Henry Clay’s Coffin: The Politics of Death and Material Culture
Sunday, January 4, 2015
2nd Floor Promenade (New York Hilton)
When Senator Henry Clay died in 1852, his Washington DC funeral was followed by weeks of commemoration as his body traveled around the United States on its way to burial in Lexington, Century. This poster explores how the material culture of Henry Clay's death, particularly how his elaborate coffin, links to major themes in mid-nineteenth-century U.S. history: spectacular political conflict, the development of popular culture, and the advent of consumer culture. Many mourners for Henry Clay worried that his death marked the death of compromise, an opportunity for the sectional political conflicts of the 1850s to worsen. Clay's corpse was paraded through major northern cities in an elaborate version of a recent invention, the Fisk's patent coffin, a metal coffin intended to prevent the decay of bodily remains. The press focused public attention on the state of Clay's body and on the material conditions of the coffin, as tens of thousands of readers followed his progress and tens of thousands more came out in person to celebrate the deceased senator. The poster will analyze how descriptions of Clay's coffin, and related descriptions of his corpse, transformed his death into a political spectacle.

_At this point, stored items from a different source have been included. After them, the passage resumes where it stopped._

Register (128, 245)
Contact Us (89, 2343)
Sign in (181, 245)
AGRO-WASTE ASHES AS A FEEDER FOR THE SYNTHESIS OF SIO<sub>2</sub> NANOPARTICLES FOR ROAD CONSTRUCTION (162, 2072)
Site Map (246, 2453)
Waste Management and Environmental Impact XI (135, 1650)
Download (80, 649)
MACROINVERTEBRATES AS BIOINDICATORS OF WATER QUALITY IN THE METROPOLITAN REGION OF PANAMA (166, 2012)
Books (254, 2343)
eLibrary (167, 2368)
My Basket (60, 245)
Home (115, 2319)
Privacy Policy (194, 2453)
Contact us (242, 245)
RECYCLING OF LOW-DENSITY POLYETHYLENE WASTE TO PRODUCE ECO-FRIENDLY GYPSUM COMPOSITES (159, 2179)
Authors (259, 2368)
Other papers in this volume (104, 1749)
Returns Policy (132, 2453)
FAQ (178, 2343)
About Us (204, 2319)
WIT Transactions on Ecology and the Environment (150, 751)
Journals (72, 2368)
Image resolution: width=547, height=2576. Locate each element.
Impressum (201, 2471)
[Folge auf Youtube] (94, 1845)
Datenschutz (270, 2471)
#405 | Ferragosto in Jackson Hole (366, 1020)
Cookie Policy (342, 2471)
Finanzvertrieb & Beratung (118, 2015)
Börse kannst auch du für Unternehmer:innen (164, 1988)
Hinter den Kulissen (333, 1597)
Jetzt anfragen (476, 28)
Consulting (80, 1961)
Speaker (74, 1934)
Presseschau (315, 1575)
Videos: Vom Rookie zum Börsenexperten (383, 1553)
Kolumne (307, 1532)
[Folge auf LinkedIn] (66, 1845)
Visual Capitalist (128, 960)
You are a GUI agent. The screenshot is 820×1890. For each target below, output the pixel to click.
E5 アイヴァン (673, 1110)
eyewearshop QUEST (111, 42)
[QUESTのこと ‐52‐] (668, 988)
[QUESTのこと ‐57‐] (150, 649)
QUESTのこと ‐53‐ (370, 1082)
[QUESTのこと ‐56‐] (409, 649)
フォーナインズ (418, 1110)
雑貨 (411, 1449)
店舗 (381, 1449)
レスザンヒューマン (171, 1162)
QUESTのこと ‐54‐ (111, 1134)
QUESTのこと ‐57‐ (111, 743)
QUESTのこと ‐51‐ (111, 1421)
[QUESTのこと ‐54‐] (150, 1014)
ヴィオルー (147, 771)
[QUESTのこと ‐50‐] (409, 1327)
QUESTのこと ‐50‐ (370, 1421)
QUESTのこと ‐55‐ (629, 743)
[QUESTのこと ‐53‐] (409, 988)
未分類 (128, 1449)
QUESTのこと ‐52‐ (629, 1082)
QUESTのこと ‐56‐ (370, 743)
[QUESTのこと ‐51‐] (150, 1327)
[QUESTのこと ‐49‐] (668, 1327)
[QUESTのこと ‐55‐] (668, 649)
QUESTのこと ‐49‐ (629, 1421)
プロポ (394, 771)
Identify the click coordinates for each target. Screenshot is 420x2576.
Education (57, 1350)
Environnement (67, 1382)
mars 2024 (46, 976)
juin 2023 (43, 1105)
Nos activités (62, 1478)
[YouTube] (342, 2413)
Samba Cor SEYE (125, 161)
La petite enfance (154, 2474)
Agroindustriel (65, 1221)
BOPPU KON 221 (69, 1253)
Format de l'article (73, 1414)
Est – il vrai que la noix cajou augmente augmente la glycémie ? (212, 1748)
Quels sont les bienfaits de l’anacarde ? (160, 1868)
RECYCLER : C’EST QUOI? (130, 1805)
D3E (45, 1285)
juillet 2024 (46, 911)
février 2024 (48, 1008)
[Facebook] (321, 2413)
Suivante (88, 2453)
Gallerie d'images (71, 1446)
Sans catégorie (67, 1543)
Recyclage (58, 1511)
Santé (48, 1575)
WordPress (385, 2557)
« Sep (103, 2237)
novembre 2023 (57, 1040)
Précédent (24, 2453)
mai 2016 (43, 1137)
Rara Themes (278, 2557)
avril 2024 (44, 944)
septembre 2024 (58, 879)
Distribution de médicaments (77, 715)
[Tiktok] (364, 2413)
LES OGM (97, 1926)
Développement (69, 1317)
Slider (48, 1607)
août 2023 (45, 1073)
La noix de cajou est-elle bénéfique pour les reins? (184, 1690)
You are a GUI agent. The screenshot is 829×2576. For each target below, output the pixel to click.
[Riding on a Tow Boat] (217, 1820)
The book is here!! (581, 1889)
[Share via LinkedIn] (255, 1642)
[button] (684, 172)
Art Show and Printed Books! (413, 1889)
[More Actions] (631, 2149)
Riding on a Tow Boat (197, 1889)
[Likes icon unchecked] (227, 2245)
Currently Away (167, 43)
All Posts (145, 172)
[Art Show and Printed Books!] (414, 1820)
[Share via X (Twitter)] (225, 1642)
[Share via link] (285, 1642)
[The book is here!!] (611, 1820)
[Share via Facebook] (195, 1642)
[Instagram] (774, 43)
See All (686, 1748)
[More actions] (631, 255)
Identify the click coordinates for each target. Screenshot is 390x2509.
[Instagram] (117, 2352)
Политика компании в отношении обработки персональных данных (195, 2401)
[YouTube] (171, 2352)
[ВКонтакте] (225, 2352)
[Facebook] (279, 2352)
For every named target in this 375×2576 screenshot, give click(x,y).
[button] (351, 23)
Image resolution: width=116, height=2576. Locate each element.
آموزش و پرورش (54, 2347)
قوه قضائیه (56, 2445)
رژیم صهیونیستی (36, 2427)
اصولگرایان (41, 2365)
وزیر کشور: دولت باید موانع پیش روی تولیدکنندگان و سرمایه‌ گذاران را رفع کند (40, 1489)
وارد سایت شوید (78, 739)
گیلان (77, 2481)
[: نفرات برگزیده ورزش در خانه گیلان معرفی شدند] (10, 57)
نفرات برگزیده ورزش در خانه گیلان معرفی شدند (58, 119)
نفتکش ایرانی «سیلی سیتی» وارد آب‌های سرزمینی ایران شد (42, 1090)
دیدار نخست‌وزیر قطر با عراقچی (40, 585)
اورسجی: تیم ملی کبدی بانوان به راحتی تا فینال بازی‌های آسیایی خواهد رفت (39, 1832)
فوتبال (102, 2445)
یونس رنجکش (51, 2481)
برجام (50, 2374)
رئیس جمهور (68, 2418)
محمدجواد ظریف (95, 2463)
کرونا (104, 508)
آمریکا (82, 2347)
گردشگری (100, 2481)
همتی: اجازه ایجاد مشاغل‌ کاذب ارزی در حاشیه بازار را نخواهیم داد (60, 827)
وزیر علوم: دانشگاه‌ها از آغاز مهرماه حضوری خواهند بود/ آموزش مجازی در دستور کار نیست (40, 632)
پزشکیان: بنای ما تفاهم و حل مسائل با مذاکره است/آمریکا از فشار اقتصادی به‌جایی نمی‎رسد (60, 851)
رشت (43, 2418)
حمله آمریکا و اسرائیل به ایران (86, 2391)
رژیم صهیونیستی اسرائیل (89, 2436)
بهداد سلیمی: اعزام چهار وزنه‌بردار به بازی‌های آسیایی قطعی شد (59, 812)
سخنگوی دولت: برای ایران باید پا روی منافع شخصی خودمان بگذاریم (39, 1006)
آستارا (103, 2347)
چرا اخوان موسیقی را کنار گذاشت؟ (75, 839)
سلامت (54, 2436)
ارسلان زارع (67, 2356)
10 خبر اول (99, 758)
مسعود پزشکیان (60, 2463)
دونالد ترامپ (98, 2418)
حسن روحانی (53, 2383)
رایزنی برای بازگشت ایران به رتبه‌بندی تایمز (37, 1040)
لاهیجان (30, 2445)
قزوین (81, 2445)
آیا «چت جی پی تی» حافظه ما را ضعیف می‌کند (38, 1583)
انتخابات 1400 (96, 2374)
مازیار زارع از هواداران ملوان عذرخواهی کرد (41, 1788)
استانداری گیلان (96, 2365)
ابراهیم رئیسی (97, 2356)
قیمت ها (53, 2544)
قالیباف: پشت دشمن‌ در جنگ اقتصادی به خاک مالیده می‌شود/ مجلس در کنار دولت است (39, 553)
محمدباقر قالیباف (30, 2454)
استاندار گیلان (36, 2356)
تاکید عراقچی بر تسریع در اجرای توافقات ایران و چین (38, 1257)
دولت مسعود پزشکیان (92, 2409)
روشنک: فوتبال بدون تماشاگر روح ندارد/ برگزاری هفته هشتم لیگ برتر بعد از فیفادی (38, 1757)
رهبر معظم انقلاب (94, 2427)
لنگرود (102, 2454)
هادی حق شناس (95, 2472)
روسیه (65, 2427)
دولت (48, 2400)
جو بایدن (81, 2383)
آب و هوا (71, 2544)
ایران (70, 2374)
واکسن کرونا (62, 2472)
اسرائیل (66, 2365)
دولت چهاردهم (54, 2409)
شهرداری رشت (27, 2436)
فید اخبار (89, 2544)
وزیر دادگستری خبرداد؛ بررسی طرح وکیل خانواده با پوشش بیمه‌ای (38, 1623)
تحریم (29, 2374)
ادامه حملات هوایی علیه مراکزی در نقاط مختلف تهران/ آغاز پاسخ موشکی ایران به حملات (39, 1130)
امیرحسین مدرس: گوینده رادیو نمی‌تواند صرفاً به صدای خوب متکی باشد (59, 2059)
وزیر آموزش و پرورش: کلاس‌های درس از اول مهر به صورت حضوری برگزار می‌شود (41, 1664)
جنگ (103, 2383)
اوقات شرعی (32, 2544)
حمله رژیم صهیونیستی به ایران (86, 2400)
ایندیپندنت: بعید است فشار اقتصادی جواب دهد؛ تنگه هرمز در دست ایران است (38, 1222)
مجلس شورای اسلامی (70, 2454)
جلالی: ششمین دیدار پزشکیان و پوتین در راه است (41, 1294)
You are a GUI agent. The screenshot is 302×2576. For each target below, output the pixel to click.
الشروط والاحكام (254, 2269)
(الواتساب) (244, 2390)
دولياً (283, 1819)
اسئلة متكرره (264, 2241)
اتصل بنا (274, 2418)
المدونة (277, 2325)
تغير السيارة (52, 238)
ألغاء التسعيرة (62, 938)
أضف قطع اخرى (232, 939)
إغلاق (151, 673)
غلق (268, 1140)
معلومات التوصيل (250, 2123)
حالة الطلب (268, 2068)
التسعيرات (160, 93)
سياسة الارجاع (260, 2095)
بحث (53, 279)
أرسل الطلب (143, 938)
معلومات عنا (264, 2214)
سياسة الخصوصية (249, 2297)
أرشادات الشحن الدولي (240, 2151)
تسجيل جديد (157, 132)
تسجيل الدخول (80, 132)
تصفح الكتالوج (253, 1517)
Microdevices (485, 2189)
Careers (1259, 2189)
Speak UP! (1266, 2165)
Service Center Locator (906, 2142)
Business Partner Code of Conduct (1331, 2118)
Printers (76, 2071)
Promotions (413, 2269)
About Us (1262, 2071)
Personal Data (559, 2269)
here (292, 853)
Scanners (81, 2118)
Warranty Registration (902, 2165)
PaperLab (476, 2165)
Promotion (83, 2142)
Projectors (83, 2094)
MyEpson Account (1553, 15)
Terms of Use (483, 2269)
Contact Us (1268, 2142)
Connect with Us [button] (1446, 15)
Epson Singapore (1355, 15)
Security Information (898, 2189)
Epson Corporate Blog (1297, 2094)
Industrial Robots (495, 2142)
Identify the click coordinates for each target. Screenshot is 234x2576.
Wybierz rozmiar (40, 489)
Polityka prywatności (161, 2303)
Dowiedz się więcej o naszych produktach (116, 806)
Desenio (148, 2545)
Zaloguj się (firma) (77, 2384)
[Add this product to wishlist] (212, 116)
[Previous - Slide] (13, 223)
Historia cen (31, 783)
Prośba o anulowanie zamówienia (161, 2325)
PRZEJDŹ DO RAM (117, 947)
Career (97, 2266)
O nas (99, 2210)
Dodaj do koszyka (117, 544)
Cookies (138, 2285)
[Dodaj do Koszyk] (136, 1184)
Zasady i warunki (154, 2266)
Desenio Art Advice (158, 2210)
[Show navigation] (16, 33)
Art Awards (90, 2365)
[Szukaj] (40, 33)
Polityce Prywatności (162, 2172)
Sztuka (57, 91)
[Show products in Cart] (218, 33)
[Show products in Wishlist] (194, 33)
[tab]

Would Clay's bodily decay mirror the threatened decay of national Union? Clay's coffin, itself, became the subject of public fascination, in part because Fisk's used Clay's death as a marketing opportunity. Using a wide array of visual and textual sources including newspapers, songs, pamphlets, engravings, catalogues, manuscripts, and more, this research connects material culture to popular political culture and to a growing body of scholarship on the culture of mourning and death. Henry Clay's coffin turns out to be a surprisingly interesting, if morbid, way of examining the coming of the U.S. Civil War.